Деян содрогнулся, вспомнив, как заходил внутрь; как велико было искушение обронить в сенях лампу на щепу, пустить петуха, обратить в золу все доброе и худое – все прошедшее, к которому не было и не могло быть возврата. Остановило лишь то, что огонь, гонимый крепким ветром, мог пойти гулять по всей Орыжи.

Помятые шаровники, причудливо выгнув стебли, тянули золотые соцветья к серому небу, наполняя воздух приторно-сладким запахом. Дом глядел выбитым окном, поскрипывал незапертой дверью на ветру – словно спрашивал: зачем, к чему, почему? Те цветы, что были погребены теперь под ставней, так же, должно быть, тянулись вверх, бездумно и безнадежно силясь прорваться через щели, приподнять облупившиеся доски. Шаровники пахли, как пахла бы, возможно, сама жизнь, очищенная от грязи и мерзости, от страха и боли, от сомнений и слабости, – неистовая и неразумная сила, рвущаяся вверх, вверх, вверх! Но запах этот почему-то казался неприятен. Прежде так не было; прежде аромат их смешивался с запахами обжитого двора: и с печным дымком, и с прелой вонью компостной кучи, и со всеми другими, редкие из которых были хороши; затем шаровники и высадили, чтоб скрасить их хоть чуть. Но чистая, ничем не разбавленная, не замаранная красота оказалась приторно-криклива; осиротевший дом глядел на нее с укоризной.

– Эльма! – Деян остановился и силой развернул девушку к себе, заставил поднять голову и все же взглянуть на него. – Говори что хочешь. Не жди меня, раз не хочешь видеть. Но я все равно вернусь. Сделаю все, чтобы вернуться как можно скорее.
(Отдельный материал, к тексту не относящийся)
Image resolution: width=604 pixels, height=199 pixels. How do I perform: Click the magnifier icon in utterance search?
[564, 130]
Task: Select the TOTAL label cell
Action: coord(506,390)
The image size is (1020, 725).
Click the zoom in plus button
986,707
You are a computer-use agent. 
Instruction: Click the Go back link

Эльма не попыталась высвободиться и даже будто не удивилась его порыву.

– Закончишь как он. – Она повела локтем, указывая на захлебывающегося смехом чародея. – Будешь шататься вокруг развалин с диким взглядом, пока не помешаешься.
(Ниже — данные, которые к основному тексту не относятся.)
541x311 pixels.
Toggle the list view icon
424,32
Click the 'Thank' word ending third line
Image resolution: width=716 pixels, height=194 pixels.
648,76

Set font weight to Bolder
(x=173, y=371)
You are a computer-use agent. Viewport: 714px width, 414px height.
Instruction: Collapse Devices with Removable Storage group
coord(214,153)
– Почему сразу – «вокруг развалин»? Это еще не…

– А даже если «не», – перебила Эльма. – Что тебе здесь, Деян? Костыли да навоз? – Тон ее больше подошел бы Солше, объясняющей сыновьям, почему нельзя подпаливать траву у околицы. – Оглянись вокруг. У нас и сейчас не медом мазано, а дальше – голод и бескормица свое возьмут. Нечего тебе здесь делать. Даст Господь, в большом мире не пропадешь.